It is important to understand that horizontal lifts w.r.t. \(\pi \) of closed curves in \(\textbf{S}^2\) would in general not close up in \(\textbf{S}^3\). As explained in [25, p. 381], a horizontal lift \(\eta \) w.r.t. \(\pi \) of a simple, closed path \(\gamma :\textbf{S}^1 \longrightarrow \textbf{S}^2\), which performs \(k \ge 2\) loops and encloses the area A on \(\textbf{S}^2\), closes up, if and only if there holds the relation \(A=\frac{4\,\pi }{k}\).
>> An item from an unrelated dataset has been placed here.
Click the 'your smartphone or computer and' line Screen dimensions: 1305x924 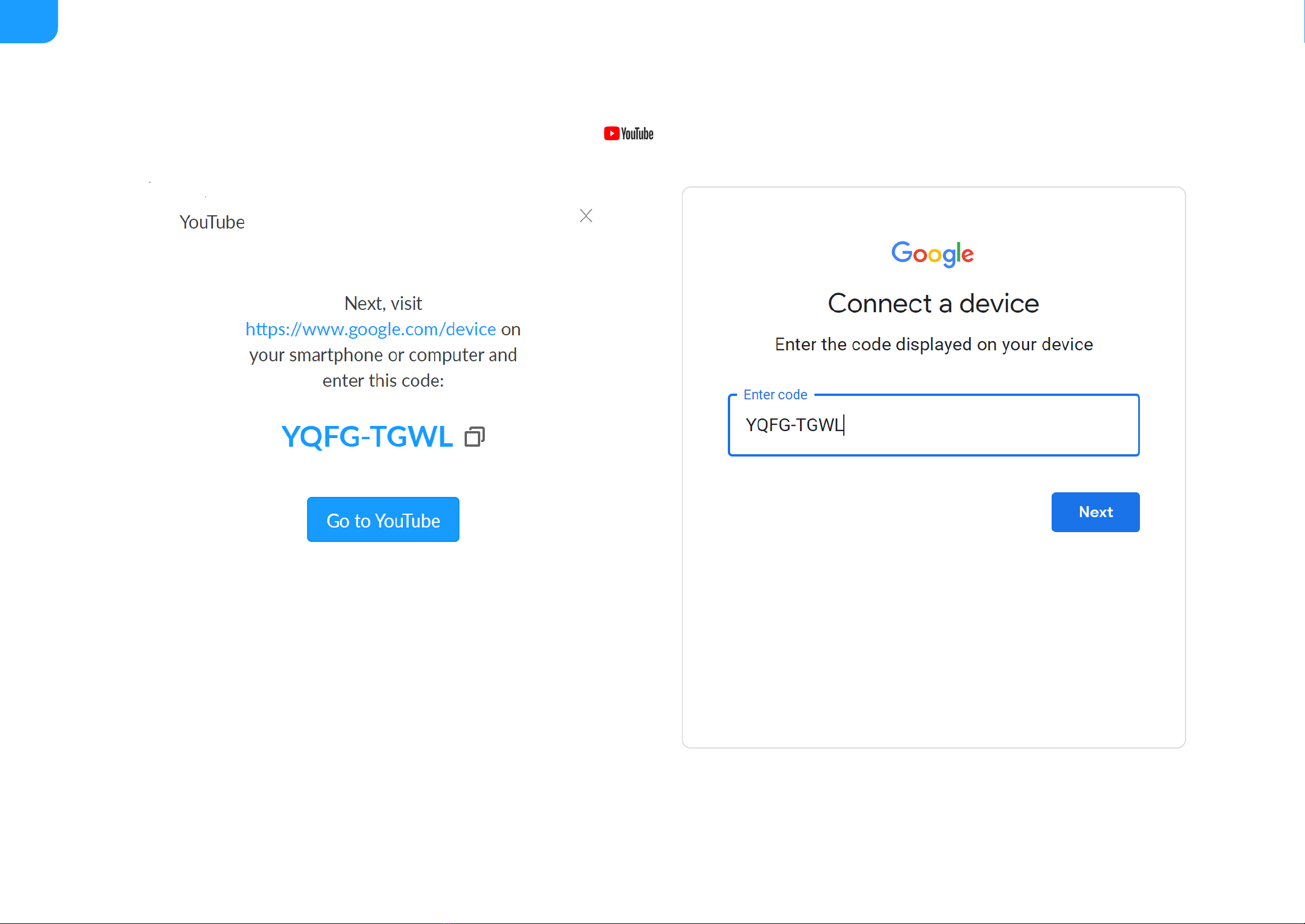(383, 355)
Consider, for example, the standard parametrization \(p(\varphi ):= [\cos (2\varphi ) + j \sin (2\varphi )]\) of a great circle in \(\textbf{S}^2\). Its preimage w.r.t. \(\pi \) is the Clifford torus, and one can easily infer at first from Remark 3, that the Clifford torus is conformally equivalent to the special parallelogram D in \(\textbf{C}\) with vertices (0, 0), \((2\pi ,0)\), \((\pi ,\pi )\) and \((3\pi ,\pi )\), and then secondly check that any horizontal lift \(\eta \) of p corresponds to a certain diagonal in D, which indeed closes up exactly when the parameter \(\varphi \) reaches the value \(2\pi \).
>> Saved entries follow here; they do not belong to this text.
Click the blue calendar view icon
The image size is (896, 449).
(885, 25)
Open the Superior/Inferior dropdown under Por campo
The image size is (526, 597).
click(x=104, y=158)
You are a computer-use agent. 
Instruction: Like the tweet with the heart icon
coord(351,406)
Finally, we are going to employ the complete integrability of the Euler–Lagrange equation of the elastic energy \(\mathcal {E}\)—see the right hand side of formula (21)—and the theory of elliptic integrals and Jacobi elliptic functions, in order to precisely compute the critical values of the elastic energy \(\mathcal {E}\), particularly in order to exclude critical values of \(\mathcal {E}\) in the surprisingly large interval \(\big (2\pi , \frac{8\pi }{\sqrt{2}} \big ]\).

Proposition 6

1. (1)

   Up to isometries of \(\textbf{S}^2\), there are only countably many different smooth closed curves \(\gamma :\textbf{S}^1 \longrightarrow \textbf{S}^2\), parametrized with constant speed, which are critical points of the elastic energy \(\mathcal {E}\), called “closed elastic curves on \(\textbf{S}^2\).” Vice versa, for each pair of positive integers (m, n) with \(\text {gcd}(m,n)=1\) and \(\frac{m}{n} \in (0,2-\sqrt{2})\) there is—up to isometric equivalence—a unique arc-length parametrized elastic curve \(\gamma _{(m,n)}\) in \(\textbf{S}^2\), which closes up after n periods and traverses some fixed great circle exactly m times.

2. (2)

   There are no critical values of the elastic energy \(\mathcal {E}\) in the interval \(\big ( 2\pi , \frac{8\pi }{\sqrt{2}} \big ]\).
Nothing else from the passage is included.